Exercise prompt =
Translate this sentence from the account of Salina's return below into Spanish: "Saddened by her physical deterioration, we were grateful that Salina was able to return to us for her care."

Study text =
---

Colette is staying in our double room and a few weeks ago she was joined by Salina, another former resident who returned to live with us again. Like Colette, Salina first came to us a number of years ago as a hospice patient whose health eventually improved enough for her to leave and return to independent living. Salina was known as a caregiver for other residents in the house as her own health improved and, after she left, she invited her own caregivers to an Ethiopian feast she prepared as her way of saying thank you for the life-giving care she had received. In the years after she left, she worked and stayed in intermittent contact with us, most often with other Ethiopian members of our community. Her generosity led her to support orphans at home and she even traveled back to Ethiopia bringing much-needed supplies for an orphanage and school she had “adopted.” When one of our staff members visited her apartment late last year, he saw at least six large suitcases filled with clothes and electronics for a return trip to Ethiopia that Salina will never make.

She returned to us in March after several months in a nursing home and weeks in the hospital when a court-appointed guardian decided it was best for her to enter hospice care and return to Joseph’s House. Saddened by her physical deterioration, we were grateful that Salina was able to return to us for her care. She, too, was a long-beloved member of our community and the web of love surrounding Colette expanded and grew to hold them both in tenderness.

---

Records =
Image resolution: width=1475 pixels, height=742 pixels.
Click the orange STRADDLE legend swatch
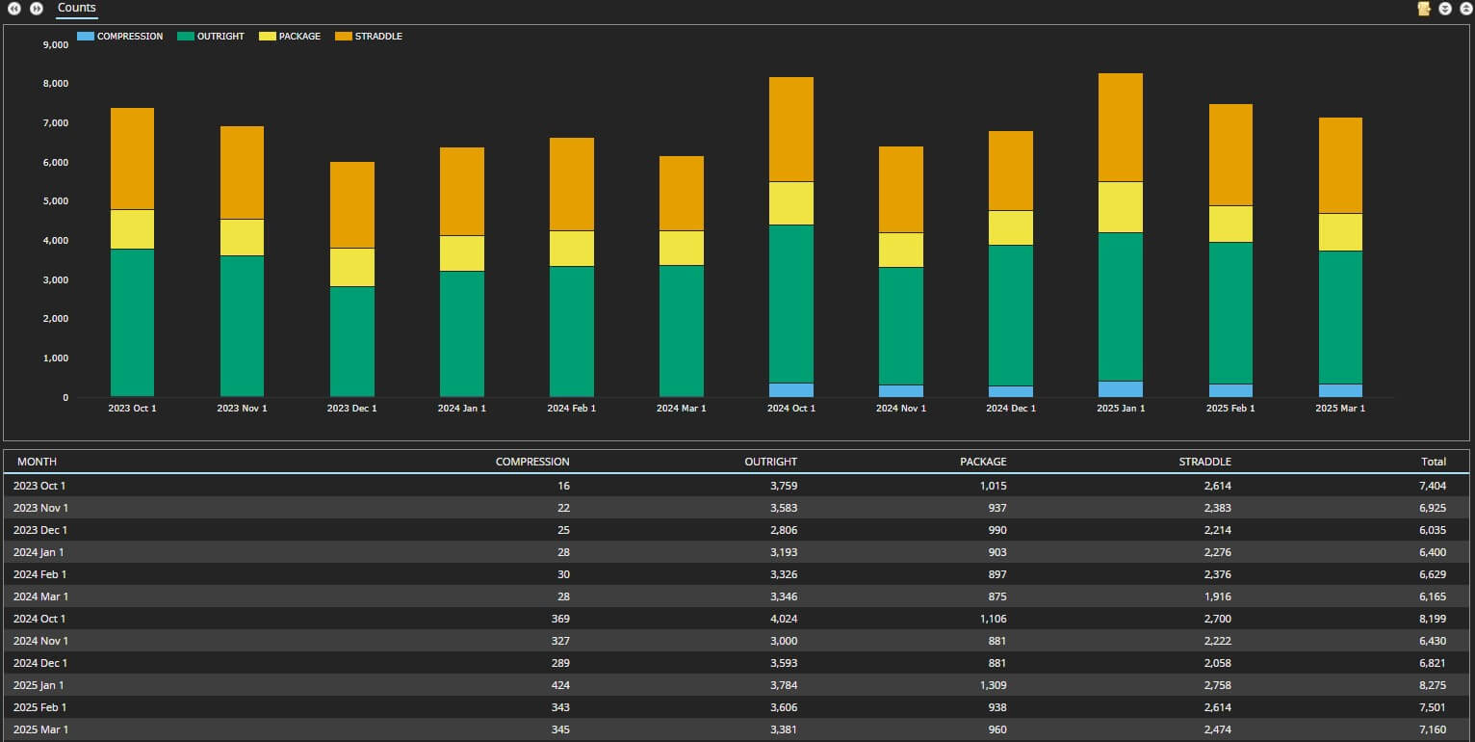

---

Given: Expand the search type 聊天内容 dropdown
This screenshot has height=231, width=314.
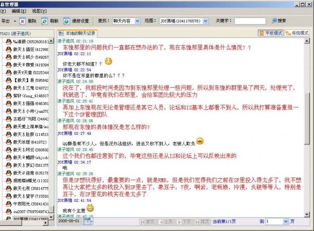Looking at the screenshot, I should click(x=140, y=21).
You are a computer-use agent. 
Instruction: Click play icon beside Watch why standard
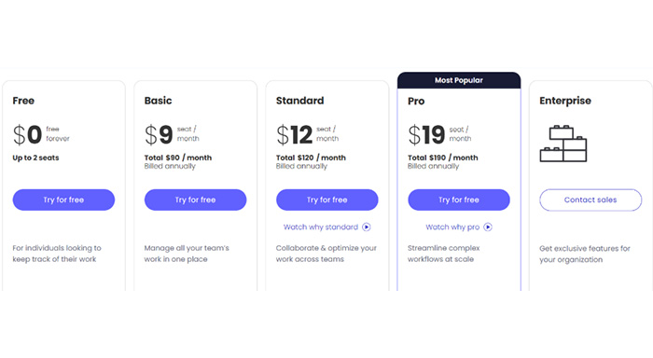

---

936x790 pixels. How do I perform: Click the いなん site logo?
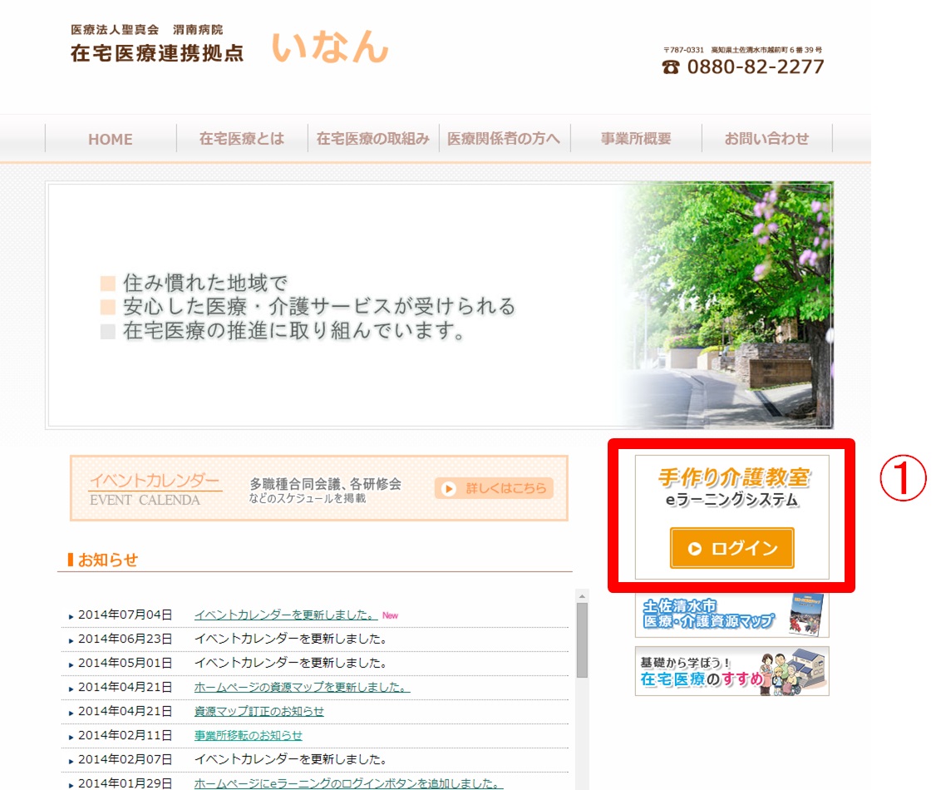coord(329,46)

---

Result of this task =
Entristecidos por su deterioro físico, agradecimos que Salina pudiera volver con nosotros para recibir sus cuidados.